DATA FOR THIS EXERCISE ▸
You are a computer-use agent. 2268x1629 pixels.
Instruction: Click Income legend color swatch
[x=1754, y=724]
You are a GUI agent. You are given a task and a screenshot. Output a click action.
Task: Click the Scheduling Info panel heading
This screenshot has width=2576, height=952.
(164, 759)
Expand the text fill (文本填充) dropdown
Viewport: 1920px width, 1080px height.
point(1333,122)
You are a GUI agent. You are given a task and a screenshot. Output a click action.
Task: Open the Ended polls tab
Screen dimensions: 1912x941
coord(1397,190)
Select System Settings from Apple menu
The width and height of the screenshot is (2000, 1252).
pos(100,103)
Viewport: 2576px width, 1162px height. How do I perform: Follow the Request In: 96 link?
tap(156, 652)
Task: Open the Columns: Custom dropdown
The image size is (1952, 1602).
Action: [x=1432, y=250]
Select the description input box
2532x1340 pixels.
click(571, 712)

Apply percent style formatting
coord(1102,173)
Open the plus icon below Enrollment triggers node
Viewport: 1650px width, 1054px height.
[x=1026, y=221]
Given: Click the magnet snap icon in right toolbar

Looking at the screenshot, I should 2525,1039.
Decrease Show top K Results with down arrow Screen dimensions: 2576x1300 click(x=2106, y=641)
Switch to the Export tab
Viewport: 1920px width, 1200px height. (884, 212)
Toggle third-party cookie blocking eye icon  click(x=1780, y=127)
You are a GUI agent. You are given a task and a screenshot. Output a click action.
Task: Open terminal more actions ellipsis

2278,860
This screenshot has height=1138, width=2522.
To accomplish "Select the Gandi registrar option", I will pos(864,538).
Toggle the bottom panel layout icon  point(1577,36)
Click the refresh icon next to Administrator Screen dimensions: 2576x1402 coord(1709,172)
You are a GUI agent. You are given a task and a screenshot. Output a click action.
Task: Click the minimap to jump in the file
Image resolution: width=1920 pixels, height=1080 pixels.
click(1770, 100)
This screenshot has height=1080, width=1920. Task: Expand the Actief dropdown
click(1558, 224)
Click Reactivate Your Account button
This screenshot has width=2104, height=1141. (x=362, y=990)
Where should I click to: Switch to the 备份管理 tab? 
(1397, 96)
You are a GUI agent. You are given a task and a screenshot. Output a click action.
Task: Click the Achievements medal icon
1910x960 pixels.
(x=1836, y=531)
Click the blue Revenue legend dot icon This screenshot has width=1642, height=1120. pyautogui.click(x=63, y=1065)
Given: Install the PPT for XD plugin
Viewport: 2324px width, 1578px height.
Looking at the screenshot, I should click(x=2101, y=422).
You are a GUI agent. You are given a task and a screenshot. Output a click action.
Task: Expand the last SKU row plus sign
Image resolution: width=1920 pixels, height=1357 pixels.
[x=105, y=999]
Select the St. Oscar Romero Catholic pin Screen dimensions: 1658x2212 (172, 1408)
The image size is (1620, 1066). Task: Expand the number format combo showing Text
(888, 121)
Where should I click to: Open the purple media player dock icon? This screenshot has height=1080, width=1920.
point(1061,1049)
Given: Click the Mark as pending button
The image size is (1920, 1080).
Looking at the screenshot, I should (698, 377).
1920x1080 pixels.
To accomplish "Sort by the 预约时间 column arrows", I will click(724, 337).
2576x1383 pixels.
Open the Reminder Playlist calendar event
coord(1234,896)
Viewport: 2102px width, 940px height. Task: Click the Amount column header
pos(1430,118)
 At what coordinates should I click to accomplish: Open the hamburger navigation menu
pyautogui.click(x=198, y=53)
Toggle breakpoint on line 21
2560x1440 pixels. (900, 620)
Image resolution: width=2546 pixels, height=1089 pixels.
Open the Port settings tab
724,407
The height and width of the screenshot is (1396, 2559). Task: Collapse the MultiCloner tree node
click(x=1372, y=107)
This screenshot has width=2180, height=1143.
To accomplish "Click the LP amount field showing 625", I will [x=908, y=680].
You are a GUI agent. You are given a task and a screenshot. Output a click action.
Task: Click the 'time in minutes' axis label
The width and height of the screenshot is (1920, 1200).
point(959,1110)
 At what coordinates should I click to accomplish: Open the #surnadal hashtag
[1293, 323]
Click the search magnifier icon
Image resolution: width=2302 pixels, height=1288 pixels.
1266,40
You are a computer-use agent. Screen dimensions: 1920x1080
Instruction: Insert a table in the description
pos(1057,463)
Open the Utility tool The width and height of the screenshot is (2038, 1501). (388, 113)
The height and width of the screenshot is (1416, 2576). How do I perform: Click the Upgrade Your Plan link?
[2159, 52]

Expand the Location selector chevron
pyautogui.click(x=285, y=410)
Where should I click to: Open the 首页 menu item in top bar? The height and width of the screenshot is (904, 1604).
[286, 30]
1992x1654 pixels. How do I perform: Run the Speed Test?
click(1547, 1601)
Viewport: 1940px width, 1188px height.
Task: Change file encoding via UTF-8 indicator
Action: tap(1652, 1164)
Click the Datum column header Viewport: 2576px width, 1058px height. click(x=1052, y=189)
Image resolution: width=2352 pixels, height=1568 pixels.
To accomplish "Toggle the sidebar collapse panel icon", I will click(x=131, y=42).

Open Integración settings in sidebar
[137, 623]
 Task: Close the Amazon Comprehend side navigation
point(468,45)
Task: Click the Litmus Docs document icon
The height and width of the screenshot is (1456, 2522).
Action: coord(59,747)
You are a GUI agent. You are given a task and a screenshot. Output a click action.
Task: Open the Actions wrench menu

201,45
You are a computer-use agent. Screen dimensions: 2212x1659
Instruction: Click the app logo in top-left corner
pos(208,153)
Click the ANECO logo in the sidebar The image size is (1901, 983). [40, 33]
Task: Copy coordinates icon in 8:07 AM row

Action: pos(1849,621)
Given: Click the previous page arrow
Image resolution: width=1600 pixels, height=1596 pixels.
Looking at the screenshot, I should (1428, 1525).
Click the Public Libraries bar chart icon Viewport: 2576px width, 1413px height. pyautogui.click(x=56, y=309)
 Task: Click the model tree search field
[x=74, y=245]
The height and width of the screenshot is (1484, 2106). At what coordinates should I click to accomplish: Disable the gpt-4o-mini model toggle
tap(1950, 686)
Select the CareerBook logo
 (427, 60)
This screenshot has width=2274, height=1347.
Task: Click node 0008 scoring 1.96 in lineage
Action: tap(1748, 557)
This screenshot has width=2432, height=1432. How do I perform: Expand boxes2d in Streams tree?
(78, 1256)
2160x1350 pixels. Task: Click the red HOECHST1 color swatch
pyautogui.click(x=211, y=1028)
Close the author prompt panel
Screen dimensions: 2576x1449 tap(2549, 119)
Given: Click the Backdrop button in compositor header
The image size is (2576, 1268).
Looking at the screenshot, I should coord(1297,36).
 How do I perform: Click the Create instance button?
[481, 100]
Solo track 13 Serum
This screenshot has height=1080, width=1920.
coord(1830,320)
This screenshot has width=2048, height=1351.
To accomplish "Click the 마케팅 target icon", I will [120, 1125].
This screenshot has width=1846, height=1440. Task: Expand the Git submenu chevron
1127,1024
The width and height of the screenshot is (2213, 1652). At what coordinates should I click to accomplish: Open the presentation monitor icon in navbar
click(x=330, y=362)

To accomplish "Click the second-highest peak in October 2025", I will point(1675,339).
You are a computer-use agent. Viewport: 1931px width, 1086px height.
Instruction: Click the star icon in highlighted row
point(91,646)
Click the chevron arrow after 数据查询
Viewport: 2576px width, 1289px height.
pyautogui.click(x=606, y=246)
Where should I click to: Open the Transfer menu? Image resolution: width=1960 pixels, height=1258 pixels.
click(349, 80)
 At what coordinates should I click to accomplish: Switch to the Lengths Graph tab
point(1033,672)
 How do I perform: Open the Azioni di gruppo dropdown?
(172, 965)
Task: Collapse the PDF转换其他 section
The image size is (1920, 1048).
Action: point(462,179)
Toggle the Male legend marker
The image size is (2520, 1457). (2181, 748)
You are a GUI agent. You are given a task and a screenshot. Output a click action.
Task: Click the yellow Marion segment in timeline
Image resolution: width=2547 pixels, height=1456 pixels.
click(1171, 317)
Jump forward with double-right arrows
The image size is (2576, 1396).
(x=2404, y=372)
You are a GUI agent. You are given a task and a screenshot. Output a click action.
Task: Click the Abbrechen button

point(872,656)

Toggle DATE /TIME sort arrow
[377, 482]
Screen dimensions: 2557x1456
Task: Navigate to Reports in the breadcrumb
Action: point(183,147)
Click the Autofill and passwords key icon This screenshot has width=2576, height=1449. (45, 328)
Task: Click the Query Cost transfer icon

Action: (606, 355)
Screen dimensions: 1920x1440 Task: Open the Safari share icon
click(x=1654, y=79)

TASK PROMPT ▸ Look above for the line with "This screenshot has width=2576, height=952." and the line with "Select System Settings from Apple menu". Retype those two lines and every line between them exactly, adding nothing.

TASK ANSWER ▸
This screenshot has width=2576, height=952.
(164, 759)
Expand the text fill (文本填充) dropdown
Viewport: 1920px width, 1080px height.
point(1333,122)
You are a GUI agent. You are given a task and a screenshot. Output a click action.
Task: Open the Ended polls tab
Screen dimensions: 1912x941
coord(1397,190)
Select System Settings from Apple menu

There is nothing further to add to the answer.